= YOUR INSTRUCTIONS =
Please pick out every line below that contains the word "Select" and copy each one.

(Dataset items)
** Begin **

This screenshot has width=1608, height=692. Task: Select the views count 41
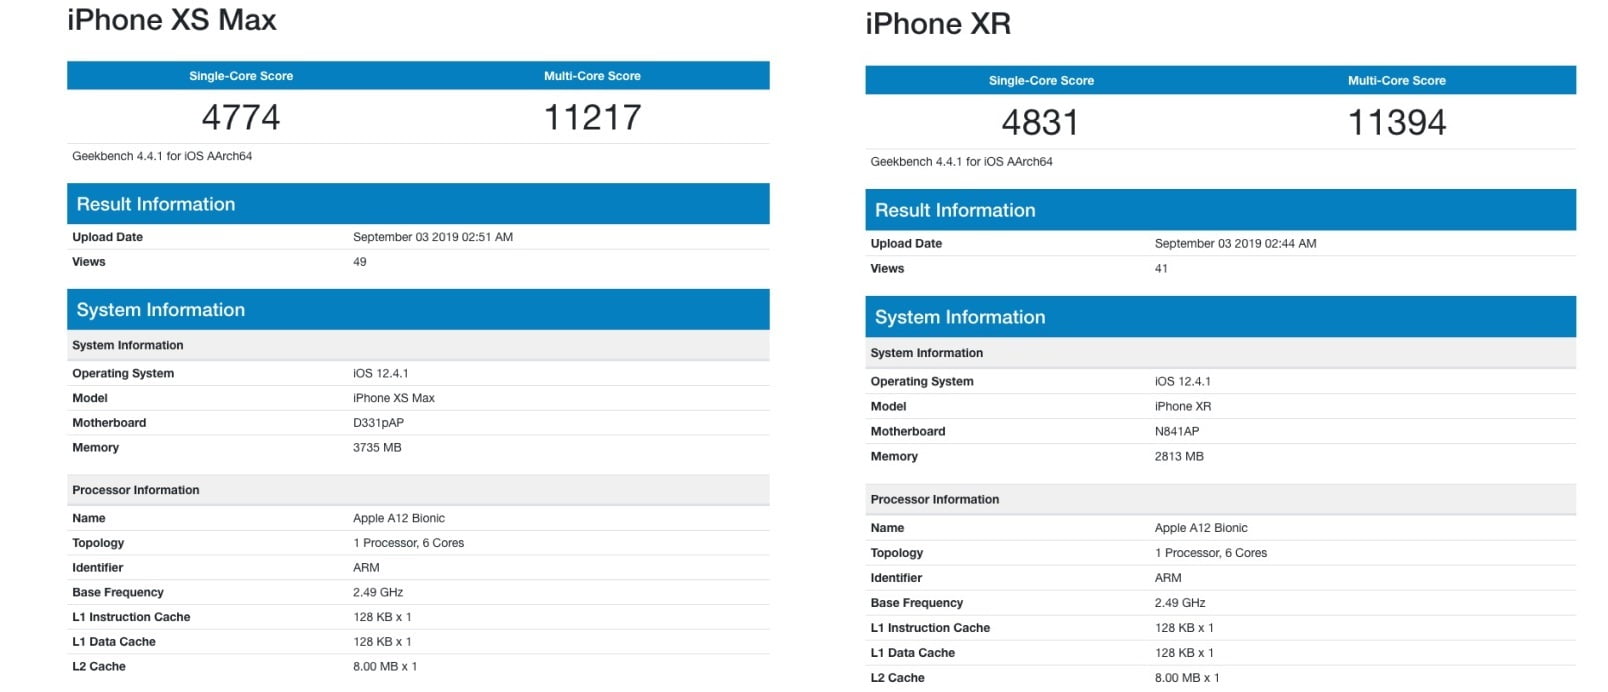1160,268
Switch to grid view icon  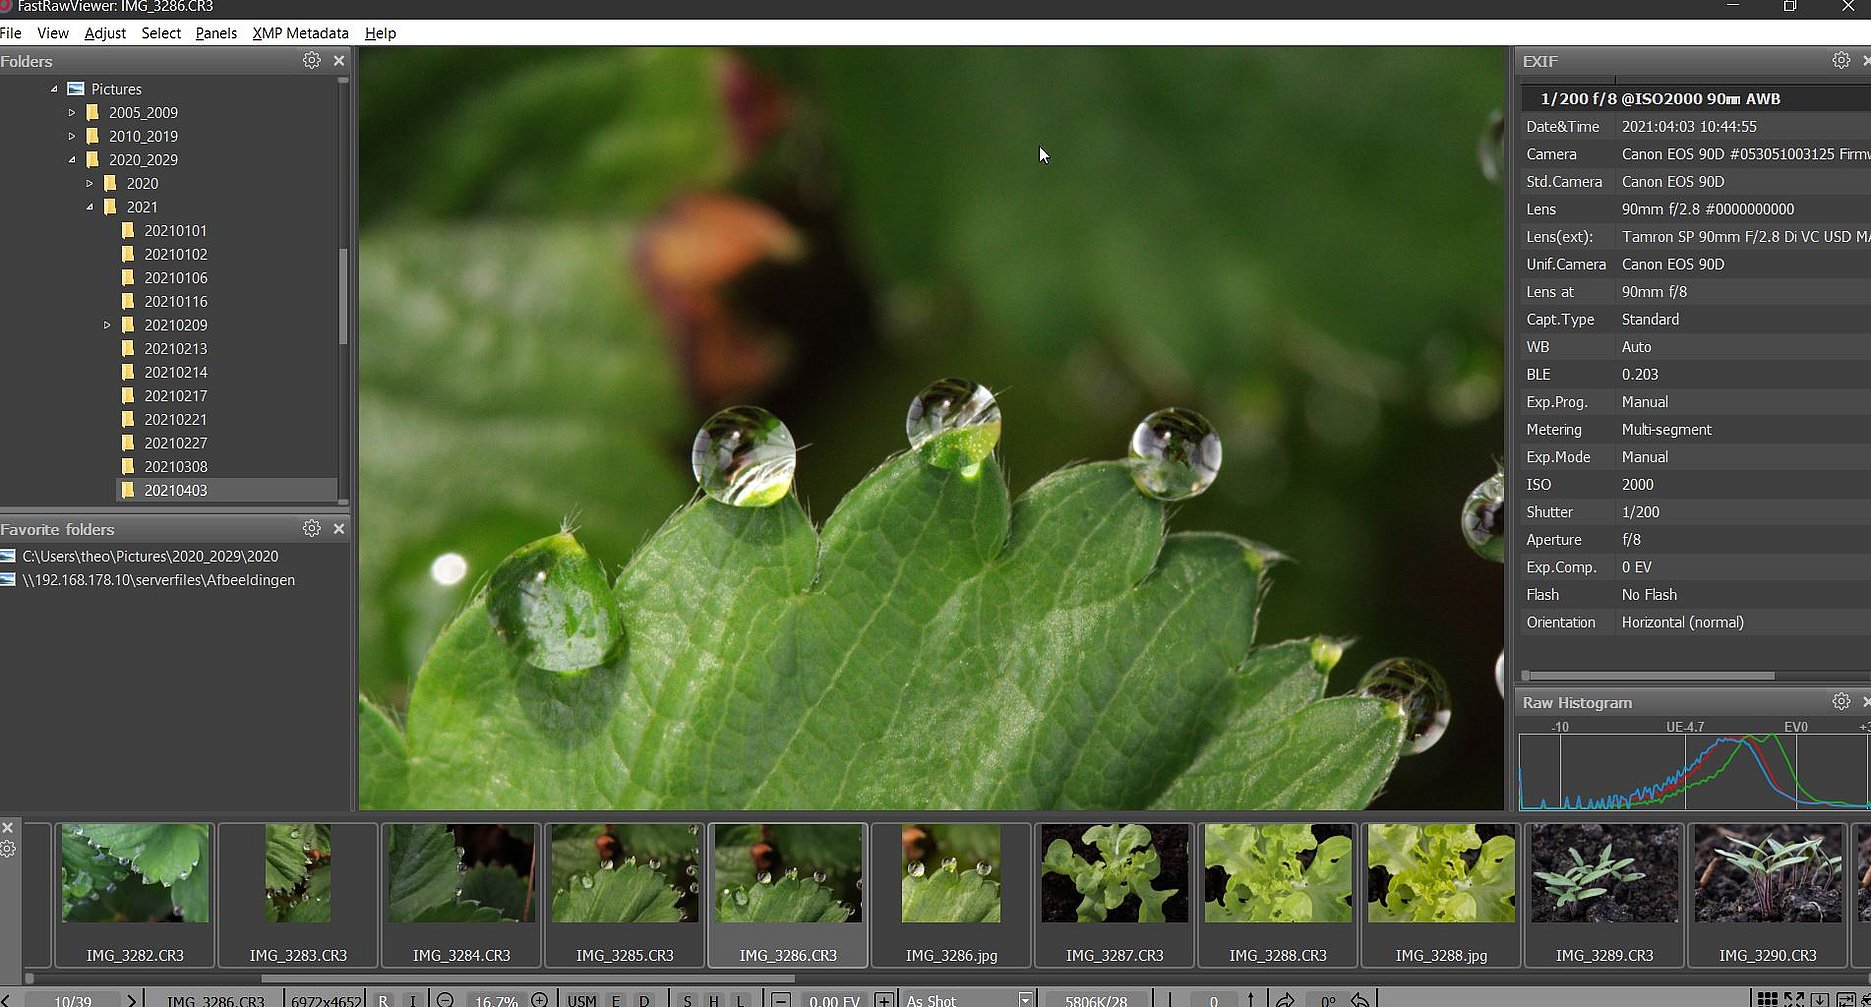point(1767,1000)
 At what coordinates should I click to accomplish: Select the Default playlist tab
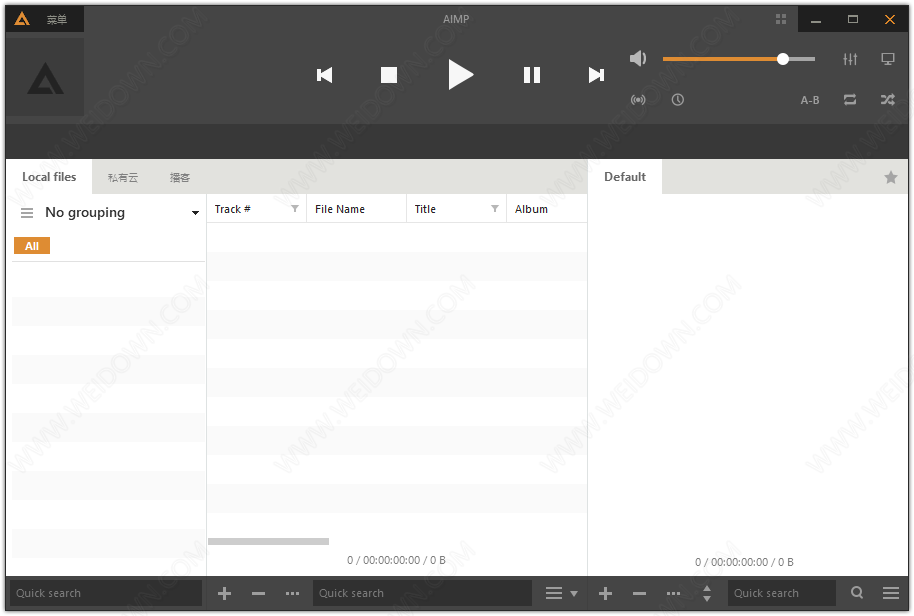pos(625,177)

** End **

= SOLVED PROBLEM =
This screenshot has width=1608, height=692. Task: Select the views count 41
 At what coordinates should I click to accomplish: Select the Default playlist tab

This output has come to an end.